Lexington, MA: Exhibit update and New images
One month ago, I returned to the National Heritage Museum in Lexington for a second artist lecture. I’d like to thank the almost 200 attendees who came although the weather outside was great this day. The event was initially going to coincide with the closing of “Treasured Lands”. However the museum has decided to extend the exhibit a third time, until March 21, 2012.
The evening of the day before the lecture, I was still photographing past sunset time on the top of the South Bubble in Acadia National Park (I’ll share a few new images from that trip in a subsequent post), more than five hours away.
When the book signing session was over (only 1 copy remaining out of 40 books) I went back to Minute Man National Historical Park, where I had photographed a year and half ago during a rainstorm with such high winds that my umbrella was blown away when I held it under my arm to try to take a picture.
This time, in the late summer afternoon, the area radiated pastoral peace. Lexington and Concord are relatively small towns, however they are home to sites of great historical and literary significance to America. The rural stretch between the two towns was the site of some of the fiercest fighting on the day that started the events of the American Revolution.

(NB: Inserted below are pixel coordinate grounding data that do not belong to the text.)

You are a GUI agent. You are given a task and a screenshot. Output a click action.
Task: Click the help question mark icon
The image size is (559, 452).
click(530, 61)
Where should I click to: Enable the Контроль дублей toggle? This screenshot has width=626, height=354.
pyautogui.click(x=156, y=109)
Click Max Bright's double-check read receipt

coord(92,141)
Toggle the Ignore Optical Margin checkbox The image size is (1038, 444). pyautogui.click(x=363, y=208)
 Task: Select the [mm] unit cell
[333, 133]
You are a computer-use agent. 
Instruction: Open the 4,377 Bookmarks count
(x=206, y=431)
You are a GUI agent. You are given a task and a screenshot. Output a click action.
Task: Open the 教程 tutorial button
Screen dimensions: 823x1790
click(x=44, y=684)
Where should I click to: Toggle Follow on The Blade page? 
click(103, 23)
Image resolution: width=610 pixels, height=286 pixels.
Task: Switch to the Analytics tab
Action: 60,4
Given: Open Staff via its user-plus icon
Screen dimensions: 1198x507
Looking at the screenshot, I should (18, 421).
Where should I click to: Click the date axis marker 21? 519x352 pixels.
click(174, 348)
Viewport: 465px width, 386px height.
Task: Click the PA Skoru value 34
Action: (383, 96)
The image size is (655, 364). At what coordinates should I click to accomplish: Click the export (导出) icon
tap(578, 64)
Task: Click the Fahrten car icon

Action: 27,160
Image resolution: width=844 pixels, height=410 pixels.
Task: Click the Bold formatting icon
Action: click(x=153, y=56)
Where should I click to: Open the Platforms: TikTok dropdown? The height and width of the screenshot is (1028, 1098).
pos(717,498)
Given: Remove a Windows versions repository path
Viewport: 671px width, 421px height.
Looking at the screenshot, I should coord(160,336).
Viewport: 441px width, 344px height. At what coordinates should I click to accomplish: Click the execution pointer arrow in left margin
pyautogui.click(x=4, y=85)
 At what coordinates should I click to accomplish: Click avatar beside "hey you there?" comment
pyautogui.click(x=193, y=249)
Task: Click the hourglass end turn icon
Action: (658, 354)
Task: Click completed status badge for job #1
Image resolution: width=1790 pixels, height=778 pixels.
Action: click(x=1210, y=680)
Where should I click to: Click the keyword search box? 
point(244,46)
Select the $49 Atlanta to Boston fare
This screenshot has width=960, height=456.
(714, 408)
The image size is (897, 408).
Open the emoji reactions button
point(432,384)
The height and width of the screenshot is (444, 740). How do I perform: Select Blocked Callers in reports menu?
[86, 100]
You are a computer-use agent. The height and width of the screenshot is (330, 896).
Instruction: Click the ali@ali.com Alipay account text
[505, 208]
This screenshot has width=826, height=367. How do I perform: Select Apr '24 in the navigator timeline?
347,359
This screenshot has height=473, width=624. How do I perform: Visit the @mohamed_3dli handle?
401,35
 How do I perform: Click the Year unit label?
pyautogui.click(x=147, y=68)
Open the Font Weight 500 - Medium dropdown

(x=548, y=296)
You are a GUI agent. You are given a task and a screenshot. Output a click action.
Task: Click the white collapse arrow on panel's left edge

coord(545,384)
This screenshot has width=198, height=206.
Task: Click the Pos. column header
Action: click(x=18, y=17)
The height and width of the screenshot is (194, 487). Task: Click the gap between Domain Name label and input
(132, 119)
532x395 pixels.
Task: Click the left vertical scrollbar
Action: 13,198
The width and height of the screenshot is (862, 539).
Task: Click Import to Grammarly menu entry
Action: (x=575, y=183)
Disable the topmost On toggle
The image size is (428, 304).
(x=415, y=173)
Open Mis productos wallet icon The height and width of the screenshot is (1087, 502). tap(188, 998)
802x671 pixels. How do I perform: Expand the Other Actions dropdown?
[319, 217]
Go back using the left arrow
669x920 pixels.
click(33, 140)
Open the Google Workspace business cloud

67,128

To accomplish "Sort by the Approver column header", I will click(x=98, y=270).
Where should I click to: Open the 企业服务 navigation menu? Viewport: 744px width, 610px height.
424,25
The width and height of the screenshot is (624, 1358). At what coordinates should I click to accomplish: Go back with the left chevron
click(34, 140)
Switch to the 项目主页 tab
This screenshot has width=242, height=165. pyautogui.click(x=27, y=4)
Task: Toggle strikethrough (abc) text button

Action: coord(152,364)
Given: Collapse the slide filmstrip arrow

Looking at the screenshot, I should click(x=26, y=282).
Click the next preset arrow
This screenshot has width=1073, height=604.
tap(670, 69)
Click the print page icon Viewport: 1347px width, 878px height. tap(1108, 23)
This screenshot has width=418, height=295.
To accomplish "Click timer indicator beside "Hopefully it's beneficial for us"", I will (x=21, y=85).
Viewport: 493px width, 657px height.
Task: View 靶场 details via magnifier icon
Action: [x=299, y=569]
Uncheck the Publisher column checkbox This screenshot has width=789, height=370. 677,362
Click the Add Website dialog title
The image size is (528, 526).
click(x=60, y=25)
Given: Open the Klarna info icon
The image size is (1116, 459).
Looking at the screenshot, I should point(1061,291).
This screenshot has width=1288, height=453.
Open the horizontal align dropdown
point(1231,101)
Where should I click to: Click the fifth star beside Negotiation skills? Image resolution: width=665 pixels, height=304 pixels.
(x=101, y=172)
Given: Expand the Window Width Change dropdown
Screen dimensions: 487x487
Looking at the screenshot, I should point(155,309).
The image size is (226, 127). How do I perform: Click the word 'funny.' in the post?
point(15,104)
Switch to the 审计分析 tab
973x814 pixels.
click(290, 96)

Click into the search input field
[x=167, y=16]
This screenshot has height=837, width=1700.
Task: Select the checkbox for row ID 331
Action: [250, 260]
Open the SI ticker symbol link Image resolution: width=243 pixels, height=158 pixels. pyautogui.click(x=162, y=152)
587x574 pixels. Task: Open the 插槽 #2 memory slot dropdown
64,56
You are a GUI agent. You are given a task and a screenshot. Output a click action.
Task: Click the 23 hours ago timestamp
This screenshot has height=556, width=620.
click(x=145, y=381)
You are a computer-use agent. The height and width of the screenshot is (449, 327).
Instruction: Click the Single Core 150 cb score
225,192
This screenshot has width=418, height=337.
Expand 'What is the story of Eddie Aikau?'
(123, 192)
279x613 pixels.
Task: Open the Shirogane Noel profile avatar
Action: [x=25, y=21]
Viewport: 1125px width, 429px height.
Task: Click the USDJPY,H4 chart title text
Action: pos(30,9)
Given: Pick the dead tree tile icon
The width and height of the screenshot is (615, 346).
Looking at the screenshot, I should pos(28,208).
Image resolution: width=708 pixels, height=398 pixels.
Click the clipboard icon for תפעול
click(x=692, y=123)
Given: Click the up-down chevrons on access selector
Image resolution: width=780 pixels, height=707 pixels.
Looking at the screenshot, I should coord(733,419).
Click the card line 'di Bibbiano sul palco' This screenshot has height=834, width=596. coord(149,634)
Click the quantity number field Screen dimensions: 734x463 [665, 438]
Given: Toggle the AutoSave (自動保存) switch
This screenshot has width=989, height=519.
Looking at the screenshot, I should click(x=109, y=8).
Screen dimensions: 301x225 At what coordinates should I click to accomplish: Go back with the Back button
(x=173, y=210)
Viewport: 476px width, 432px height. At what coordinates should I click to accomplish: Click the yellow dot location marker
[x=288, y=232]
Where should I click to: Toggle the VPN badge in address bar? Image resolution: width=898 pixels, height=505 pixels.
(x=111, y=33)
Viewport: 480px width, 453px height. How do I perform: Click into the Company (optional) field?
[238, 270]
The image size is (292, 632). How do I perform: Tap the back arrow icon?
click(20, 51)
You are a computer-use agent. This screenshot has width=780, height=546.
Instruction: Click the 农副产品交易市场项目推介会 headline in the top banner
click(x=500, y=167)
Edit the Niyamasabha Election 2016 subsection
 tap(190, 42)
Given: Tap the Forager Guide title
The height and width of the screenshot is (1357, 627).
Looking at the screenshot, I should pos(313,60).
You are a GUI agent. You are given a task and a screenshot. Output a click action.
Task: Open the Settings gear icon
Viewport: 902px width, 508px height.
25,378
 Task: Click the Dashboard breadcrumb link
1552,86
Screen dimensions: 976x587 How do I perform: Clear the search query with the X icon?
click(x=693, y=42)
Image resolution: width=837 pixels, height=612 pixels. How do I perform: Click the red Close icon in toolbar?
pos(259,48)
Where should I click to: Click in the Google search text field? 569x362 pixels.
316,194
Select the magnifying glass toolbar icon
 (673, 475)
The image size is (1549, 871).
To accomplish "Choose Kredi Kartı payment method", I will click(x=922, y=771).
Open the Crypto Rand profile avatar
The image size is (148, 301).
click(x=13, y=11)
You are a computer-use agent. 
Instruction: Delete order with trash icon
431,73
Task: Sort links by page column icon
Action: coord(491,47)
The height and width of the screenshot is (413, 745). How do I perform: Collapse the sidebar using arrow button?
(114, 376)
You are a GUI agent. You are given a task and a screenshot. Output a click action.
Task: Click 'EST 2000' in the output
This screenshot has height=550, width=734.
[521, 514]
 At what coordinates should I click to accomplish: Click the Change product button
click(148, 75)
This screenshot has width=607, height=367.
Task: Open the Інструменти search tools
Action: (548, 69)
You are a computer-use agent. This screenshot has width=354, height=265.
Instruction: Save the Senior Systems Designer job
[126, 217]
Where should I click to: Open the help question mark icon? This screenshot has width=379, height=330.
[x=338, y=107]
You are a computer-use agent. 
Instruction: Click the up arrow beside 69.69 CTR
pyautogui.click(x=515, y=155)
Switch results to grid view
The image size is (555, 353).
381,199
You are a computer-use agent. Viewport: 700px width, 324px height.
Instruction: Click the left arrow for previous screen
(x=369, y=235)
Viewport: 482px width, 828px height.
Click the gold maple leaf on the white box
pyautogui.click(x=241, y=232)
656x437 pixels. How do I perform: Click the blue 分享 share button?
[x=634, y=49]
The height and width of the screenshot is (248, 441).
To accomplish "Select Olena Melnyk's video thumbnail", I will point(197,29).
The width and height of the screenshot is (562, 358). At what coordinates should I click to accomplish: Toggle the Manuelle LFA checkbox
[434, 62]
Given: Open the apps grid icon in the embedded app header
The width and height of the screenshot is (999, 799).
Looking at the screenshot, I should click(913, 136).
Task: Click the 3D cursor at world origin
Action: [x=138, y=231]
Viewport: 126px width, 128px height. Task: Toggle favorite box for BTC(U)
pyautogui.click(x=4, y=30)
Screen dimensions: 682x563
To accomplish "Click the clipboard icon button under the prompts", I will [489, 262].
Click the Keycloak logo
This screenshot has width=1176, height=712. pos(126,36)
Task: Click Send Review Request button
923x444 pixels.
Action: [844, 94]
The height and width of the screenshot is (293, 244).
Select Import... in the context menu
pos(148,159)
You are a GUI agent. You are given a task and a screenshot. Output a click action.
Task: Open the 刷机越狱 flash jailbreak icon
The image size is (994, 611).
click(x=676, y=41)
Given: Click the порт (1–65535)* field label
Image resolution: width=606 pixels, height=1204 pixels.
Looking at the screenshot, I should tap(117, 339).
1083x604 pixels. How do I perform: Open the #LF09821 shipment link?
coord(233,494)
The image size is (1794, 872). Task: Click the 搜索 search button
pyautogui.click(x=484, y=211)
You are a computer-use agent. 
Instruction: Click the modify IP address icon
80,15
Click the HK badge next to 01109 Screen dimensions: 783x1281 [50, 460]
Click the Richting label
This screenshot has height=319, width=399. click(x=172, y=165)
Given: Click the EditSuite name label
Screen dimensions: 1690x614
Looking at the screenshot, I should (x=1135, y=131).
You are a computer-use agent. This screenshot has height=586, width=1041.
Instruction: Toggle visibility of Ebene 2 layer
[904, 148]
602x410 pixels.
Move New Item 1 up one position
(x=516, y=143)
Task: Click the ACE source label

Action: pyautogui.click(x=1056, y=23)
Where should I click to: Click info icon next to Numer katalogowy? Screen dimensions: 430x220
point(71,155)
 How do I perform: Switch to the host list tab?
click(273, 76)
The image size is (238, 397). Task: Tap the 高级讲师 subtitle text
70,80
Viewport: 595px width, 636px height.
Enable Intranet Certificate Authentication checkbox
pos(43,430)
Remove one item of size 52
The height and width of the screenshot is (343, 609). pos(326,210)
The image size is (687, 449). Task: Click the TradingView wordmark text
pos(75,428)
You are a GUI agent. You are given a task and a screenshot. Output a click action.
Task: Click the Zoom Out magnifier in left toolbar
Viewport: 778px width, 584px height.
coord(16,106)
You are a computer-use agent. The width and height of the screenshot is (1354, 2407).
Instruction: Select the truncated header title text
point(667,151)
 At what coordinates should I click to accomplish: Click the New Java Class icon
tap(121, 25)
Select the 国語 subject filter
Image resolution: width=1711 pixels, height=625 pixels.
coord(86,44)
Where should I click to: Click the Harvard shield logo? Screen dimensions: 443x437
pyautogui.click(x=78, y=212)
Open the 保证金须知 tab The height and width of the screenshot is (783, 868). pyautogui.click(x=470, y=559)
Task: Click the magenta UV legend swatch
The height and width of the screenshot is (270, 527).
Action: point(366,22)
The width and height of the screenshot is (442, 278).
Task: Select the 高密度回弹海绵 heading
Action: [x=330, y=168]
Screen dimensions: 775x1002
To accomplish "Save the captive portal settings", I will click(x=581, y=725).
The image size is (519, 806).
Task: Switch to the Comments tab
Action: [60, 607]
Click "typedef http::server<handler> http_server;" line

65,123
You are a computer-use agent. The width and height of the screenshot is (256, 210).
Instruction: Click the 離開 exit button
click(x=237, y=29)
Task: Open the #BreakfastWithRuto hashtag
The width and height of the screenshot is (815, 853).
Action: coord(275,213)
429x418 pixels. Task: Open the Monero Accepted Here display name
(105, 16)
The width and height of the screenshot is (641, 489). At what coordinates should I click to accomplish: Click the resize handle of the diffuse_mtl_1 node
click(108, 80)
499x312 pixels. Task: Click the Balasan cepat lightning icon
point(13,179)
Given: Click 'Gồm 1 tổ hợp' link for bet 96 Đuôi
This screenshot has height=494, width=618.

I hiked parts of the Battle Road trail, and just as I reached its end a Merriam’s corner, the sunset illuminated a beautiful sky.
After dark, I headed to Concord for a bit of night photography. It was late when I began looking for dinner. As the 18th century Colonial Inn looked a bit too fancy for my taste, I tried instead to find a table in the main street cafe, from which appealing tunes where emerging.
The waiter couldn’t find a table for me, and suggested I return 15 minutes later, which I did to no avail. Jack, with whom we had chatted about photography on the sidewalk, offered me a spot on the table he was sharing with his wife. When they left the cafe, he surprised me by telling me that dinner was on them. This was the second straight year that hospitality was extended to me by New Englanders who were total strangers. Last year, when I visited Isle au Haut, upon learning that I was a photographer while talking on the mail boat, a man gave a ride to his cabin, where he treated me to drinks and snacks before offering me a stay there.
Feeling in good spirits, instead of looking for a hotel, I resumed photography in spite of the late hour. I had found the light at Louisa May Alcott’s house not to convey the feelings evoked by her books during the day, but at night, with the aid of a flashlight, it was just perfect.